It can be surprising how small details can impact the serving or tracking of ads. Secure and non secure tracking pixels are one example of this.
A secure tracking pixel is one that uses ‘https’ as the protocol while a non secure one uses the standard ‘http’ protocol. The secure protocol is supposed to provide greater security by making it harder to be intercepted and read. For this reason it is the standard used to transmit sensitive information such as financial data or login credentials. Depending on how a company views tracking pixels and the information it contains, they may choose to transmit it over a secure channel.
A secure tracking URL is not a problem on the surface, but it could cause issues depending on the protocol of the page or video player that sends out the requests. Typically a non secure page should be able to send a request for a secure tracking pixel without any issues. The user may receive a warning about the page utilizing secure and non secure items but it should work most of the time. It is possible for the user to configure their browser in a such way that it could block the request or only be sent with confirmation from the user. Different browsers and mobile devices can handle it differently so testing is needed.
In addition, video players, which send out the different video tracking and quartile pixels, could be configured in such a way as to only send out requests to URLs that match the page protocol. There is no definitive answer for all scenarios so testing must be done.

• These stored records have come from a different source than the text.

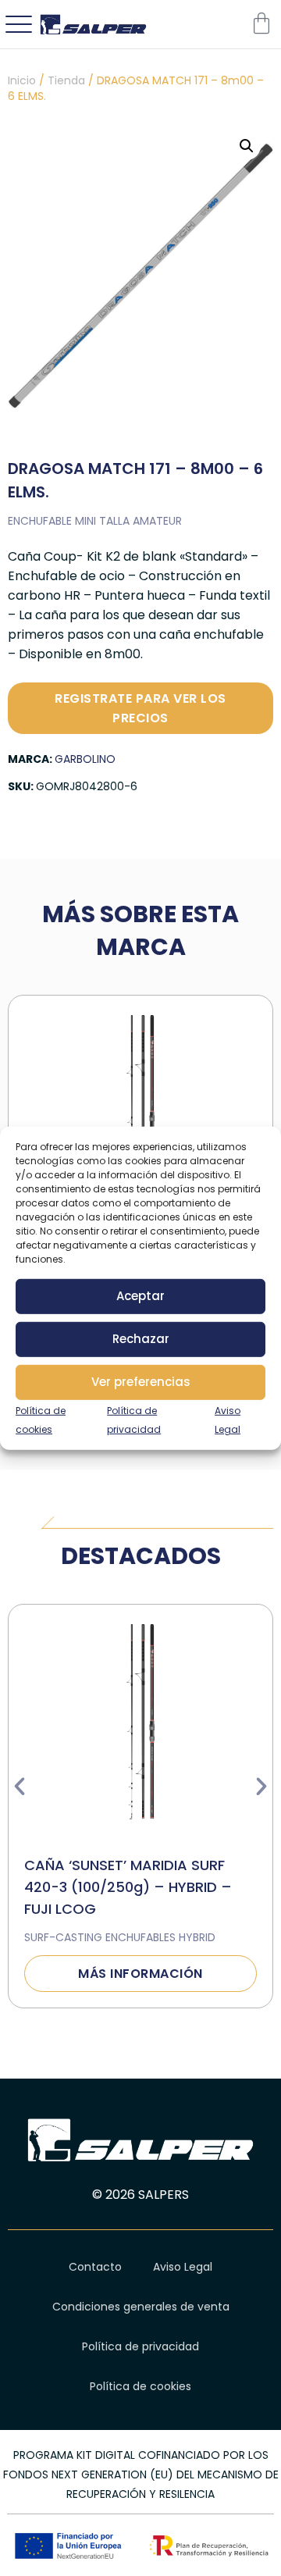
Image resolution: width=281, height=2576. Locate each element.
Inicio (22, 80)
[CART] (261, 23)
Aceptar (140, 1296)
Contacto (95, 2267)
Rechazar (140, 1339)
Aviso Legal (182, 2267)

The mixture of protocols becomes a big issue when a secure page attempts to call a non secure tracking pixel. In this instance it will most likely not be sent, and thus the advertiser will never receive confirmation that their ad displayed. Video players on a secure page may function the same way.
Typically an advertiser will determine which type (secure or non secure) of assets and tracking pixels to return based on the protocol of the ad request to them. That of course requires the advertiser to support receiving both types of requests and utilizing logic to return URLs based on the request protocol. Some advertisers do not support both protocols and they do not provide an alternative way to inform them if the ad will be displayed on a secure or non secure page. This could potentially create a large discrepancy in reporting if the ads are displayed on secure pages and they are returning non secure ads.
If advertisers or publishers are noticing a large discrepancy in impression reporting, this is something they should investigate. It may or may not be an issue but it is something that needs to be on the checklist. If publishers are running a secure site, they should inform advertisers of this at the beginning of the relationship. Advertisers also need to make sure they can support sending secure and non secure URLs and that they provide a way for publishers to inform them which protocol they are using. With Google scaring more and more websites into falsely believing that switching their site to ‘https’ will benefit them, this scenario may become more common.